整合學習法
指導教授:李名鏞
專題組員:陳廷宇、盧柏安、覃加恩、郭玟伶、白芷榆、王詩伶
專題組員:陳廷宇、盧柏安、覃加恩、郭玟伶、白芷榆、王詩伶
本專題的研究聚焦於將「整合學習法」(Integrating Learning Method)做改善,對於機器學習模型進行更有效整合。
儘管現有的集成學習(Ensemble Learning)在許多預測任務中已經取得了良好的效果,但它們依然存在一定程度的均方誤差(Mean Square Error, MSE),進而影響到模型的預測性能。因此,本研究的核心在於探索在整合多個基礎模型時,如何有效減少這些偏差(Bias)和變異(Variance),最終提升預測的準確性和模型的穩定性。
研究動機
在多樣化的模型中,有時可以觀察到兩種以上的模型在數據上表現一樣優秀,而 Stacking(堆疊)可以結合不同模型的優點,但因為它依賴於將多個基礎(base)模型的預測結果作為輸入來訓練一個最終的元(meta)模型,因此在使用過程中需要更多的計算資源,且可能會遇到過擬合的風險。
本次計畫想透過推導MSE的特性,分別假設不同情境來減少模型合併過擬的問題。

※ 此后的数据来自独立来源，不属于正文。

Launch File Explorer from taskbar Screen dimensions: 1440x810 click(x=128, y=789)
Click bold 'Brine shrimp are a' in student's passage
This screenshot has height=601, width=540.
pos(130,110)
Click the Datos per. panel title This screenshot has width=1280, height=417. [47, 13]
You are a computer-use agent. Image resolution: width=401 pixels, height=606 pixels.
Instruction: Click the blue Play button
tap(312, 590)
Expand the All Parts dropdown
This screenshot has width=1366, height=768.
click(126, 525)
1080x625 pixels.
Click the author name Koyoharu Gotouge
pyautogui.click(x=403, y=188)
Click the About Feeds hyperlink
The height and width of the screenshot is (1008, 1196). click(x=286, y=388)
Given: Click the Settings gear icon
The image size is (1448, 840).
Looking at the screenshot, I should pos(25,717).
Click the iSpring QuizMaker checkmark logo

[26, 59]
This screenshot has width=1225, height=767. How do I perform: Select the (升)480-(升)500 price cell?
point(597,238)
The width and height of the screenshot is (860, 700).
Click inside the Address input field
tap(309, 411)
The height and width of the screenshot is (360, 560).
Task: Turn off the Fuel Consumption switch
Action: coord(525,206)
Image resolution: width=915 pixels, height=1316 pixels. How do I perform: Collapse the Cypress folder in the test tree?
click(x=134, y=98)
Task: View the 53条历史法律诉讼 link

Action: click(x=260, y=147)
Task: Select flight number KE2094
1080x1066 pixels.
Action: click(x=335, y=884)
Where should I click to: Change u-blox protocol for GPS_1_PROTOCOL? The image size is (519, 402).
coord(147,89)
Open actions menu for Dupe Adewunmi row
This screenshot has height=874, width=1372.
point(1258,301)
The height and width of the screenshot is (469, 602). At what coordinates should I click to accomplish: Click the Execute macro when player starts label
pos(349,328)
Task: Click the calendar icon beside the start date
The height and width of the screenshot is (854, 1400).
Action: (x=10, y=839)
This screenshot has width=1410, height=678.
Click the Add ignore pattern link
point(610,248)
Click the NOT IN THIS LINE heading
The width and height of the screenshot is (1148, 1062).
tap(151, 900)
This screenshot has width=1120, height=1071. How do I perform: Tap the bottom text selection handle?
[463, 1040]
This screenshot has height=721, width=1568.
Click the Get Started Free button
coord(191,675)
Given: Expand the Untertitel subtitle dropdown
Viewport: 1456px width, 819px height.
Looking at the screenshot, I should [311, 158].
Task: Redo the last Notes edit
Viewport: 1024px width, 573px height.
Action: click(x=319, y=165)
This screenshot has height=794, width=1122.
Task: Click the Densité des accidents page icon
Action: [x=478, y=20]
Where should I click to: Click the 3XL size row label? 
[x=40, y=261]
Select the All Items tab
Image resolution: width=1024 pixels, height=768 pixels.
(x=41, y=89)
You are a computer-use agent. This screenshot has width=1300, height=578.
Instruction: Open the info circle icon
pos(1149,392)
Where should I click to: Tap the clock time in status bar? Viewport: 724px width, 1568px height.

此外,我們在kaggle上找三種不同的公開資料集來驗證,通過比較來證明本次提及的方法能夠達到最佳效果。
1.提出一個基於整合學習器的模型,同時考量各個演算法的預測偏差與預測誤差的共變異數,獲得最好的權重,以提升整體預測能力,進而產生更好的模型。
2.探討整合學習器在多種數據集上的性能表現,並與傳統的堆疊模型(Stacking)進行全面比較。
3.減少預測模型中的偏差(bias)和變異(variance)進一步提升模型的穩定性。